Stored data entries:
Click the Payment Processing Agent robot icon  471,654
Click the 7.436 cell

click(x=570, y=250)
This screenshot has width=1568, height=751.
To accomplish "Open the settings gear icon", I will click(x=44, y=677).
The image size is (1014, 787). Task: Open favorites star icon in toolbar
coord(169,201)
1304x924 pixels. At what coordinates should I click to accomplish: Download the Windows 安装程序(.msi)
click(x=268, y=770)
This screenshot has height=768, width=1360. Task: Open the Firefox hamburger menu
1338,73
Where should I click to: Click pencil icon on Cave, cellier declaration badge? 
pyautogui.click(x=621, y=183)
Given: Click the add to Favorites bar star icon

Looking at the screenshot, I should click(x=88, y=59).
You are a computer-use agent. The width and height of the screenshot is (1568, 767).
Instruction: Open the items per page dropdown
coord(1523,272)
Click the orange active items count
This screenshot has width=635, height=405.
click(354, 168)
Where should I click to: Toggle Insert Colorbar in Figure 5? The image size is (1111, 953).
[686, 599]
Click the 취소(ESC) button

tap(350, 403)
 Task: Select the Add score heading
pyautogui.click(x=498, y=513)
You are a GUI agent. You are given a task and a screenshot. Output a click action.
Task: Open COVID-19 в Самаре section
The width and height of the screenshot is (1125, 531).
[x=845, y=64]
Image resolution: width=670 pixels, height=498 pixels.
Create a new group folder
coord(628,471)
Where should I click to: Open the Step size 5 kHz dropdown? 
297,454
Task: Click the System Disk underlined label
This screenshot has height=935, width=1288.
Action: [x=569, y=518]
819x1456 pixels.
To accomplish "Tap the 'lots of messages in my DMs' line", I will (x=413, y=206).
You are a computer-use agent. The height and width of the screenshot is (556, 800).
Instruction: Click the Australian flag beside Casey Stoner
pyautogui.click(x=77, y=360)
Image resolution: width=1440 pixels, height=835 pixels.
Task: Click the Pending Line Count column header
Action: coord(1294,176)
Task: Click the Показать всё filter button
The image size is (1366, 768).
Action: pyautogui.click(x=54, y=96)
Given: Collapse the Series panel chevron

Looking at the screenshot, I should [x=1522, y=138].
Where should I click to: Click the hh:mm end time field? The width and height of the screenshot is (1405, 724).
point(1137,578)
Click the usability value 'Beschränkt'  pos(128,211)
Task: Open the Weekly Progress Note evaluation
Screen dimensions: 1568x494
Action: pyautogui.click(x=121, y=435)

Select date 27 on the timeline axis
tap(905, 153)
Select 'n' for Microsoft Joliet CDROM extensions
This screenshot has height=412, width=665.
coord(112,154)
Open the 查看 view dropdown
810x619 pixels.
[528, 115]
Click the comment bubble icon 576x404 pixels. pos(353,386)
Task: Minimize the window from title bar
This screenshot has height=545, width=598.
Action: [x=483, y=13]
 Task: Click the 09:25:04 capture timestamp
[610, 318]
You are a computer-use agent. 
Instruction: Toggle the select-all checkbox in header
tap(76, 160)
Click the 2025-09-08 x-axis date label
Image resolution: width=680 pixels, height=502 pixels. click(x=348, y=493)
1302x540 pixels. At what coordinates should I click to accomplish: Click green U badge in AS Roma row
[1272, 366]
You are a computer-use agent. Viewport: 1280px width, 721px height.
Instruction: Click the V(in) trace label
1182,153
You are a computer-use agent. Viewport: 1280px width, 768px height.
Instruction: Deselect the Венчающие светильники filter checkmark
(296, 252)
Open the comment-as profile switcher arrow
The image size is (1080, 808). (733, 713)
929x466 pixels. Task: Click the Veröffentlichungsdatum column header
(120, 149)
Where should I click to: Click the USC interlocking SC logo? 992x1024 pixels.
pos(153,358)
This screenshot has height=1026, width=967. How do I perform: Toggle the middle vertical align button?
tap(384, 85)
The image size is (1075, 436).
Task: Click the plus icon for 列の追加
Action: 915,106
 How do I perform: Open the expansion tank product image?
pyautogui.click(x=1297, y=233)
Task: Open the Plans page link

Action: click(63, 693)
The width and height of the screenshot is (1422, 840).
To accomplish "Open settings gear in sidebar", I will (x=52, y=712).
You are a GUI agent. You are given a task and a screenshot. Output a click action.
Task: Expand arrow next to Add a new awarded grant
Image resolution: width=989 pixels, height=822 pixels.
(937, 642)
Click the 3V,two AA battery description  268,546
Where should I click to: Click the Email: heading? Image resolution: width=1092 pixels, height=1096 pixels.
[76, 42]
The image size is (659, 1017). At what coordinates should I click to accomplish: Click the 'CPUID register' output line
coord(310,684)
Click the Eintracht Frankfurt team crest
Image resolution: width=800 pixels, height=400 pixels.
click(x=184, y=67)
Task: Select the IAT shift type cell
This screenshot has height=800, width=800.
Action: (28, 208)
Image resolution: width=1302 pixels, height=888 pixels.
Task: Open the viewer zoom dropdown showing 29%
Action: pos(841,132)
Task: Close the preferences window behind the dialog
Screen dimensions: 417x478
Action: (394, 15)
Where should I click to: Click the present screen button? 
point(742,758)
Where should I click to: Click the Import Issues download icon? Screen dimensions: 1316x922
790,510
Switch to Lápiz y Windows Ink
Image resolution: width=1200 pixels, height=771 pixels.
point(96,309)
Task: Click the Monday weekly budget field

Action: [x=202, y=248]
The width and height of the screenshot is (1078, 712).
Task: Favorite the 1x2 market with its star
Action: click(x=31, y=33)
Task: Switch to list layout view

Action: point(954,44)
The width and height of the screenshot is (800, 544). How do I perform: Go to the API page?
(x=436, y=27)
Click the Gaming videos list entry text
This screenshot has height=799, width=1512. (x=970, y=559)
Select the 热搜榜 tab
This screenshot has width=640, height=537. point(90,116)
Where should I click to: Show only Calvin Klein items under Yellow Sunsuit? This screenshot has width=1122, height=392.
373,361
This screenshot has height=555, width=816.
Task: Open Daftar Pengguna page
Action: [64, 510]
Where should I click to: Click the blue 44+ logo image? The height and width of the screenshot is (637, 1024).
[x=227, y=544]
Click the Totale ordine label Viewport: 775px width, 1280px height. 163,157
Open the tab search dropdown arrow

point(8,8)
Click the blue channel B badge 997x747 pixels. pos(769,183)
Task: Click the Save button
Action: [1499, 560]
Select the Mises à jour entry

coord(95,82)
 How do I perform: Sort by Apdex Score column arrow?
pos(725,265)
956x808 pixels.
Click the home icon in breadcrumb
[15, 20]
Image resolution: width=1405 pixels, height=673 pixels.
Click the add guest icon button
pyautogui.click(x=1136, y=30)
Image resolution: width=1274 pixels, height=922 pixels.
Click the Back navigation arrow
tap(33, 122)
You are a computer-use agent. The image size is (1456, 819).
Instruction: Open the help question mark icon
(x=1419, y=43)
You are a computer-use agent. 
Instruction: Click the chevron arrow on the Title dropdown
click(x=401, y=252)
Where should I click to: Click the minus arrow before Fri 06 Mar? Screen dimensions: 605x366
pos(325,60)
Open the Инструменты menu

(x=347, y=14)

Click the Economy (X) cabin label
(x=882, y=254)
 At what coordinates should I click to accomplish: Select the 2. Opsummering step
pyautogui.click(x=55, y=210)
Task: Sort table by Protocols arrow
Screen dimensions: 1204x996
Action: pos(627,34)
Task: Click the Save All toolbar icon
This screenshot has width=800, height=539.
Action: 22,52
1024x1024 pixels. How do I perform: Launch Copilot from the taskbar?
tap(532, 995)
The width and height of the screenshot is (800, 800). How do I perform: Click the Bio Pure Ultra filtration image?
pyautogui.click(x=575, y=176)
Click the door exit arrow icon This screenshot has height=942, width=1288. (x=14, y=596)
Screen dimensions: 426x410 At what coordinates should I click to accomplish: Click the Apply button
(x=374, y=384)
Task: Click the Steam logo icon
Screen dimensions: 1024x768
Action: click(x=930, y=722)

#### [Try it]
Please copy the lines in the records above between the one holding "1304x924 pixels. At" and the one holding "Click the usability", inclusive, exactly and with no other line.

#### [Response area]
1304x924 pixels. At what coordinates should I click to accomplish: Download the Windows 安装程序(.msi)
click(x=268, y=770)
This screenshot has height=768, width=1360. Task: Open the Firefox hamburger menu
1338,73
Where should I click to: Click pencil icon on Cave, cellier declaration badge? 
pyautogui.click(x=621, y=183)
Given: Click the add to Favorites bar star icon

Looking at the screenshot, I should click(x=88, y=59).
You are a computer-use agent. The width and height of the screenshot is (1568, 767).
Instruction: Open the items per page dropdown
coord(1523,272)
Click the orange active items count
This screenshot has width=635, height=405.
click(354, 168)
Where should I click to: Toggle Insert Colorbar in Figure 5? The image size is (1111, 953).
[686, 599]
Click the 취소(ESC) button

tap(350, 403)
 Task: Select the Add score heading
pyautogui.click(x=498, y=513)
You are a GUI agent. You are given a task and a screenshot. Output a click action.
Task: Open COVID-19 в Самаре section
The width and height of the screenshot is (1125, 531).
[x=845, y=64]
Image resolution: width=670 pixels, height=498 pixels.
Create a new group folder
coord(628,471)
Where should I click to: Open the Step size 5 kHz dropdown? 
297,454
Task: Click the System Disk underlined label
This screenshot has height=935, width=1288.
Action: [x=569, y=518]
819x1456 pixels.
To accomplish "Tap the 'lots of messages in my DMs' line", I will (x=413, y=206).
You are a computer-use agent. The height and width of the screenshot is (556, 800).
Instruction: Click the Australian flag beside Casey Stoner
pyautogui.click(x=77, y=360)
Image resolution: width=1440 pixels, height=835 pixels.
Task: Click the Pending Line Count column header
Action: coord(1294,176)
Task: Click the Показать всё filter button
The image size is (1366, 768).
Action: pyautogui.click(x=54, y=96)
Given: Collapse the Series panel chevron

Looking at the screenshot, I should [x=1522, y=138].
Where should I click to: Click the hh:mm end time field? The width and height of the screenshot is (1405, 724).
point(1137,578)
Click the usability value 'Beschränkt'  pos(128,211)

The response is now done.